Drawing on new sources and a range of historiographical approaches, and touching on related fields such as therapeutic exercise and dance, the book examines the development of physical education for girls in a number of countries to offer an alternative explanation to the dominant narrative of the ‘demise’ of the female tradition.
Providing an important contextualization for the state of contemporary female physical education, this is fascinating reading for anybody with an interest in the development of sport and physical education, women’s and gender history, and physical culture more generally.

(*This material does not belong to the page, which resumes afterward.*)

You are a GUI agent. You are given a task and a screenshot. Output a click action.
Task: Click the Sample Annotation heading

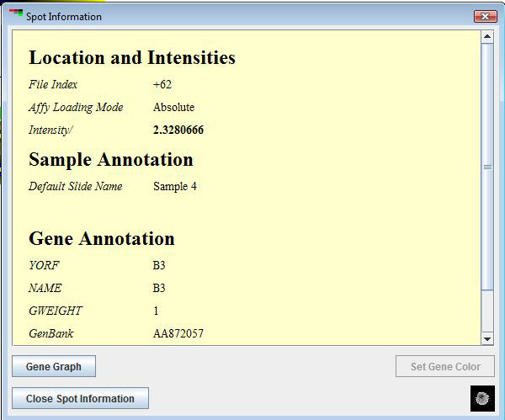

David Kirk is Professor and Head of the School of Education at the University of Strathclyde, UK, and formerly held the Alexander Chair in Physical Education and Sport at the University of Bedfordshire. He is author of studies of two curriculum histories in physical education, Defining Physical Education (Routledge, 1992) and Schooling Bodies (Cassell, 1998). His most recent books are Physical Education Futures (Routledge, 2010) and Girls, Gender and Physical Education: An Activist Approach (with Kimberly L. Oliver, Routledge, 2015).
Patricia Vertinsky is Professor of Kinesiology and Distinguished University Scholar at the University of British Columbia, Canada. She is author of The Eternally Wounded Woman: Doctors, Women and Exercise in the Late 19th Century ( University of Illinois Press, 1990); Sites of Sport: Space, Place and Experience (with John Bale, Routledge, 2004); Disciplining Bodies in the Gymnasium: Memory, Monument and Modernism (with Sherry McKay, Routledge, 2004), and Physical Culture, Power and the Body (with Jennifer Hargreaves, Routledge, 2007).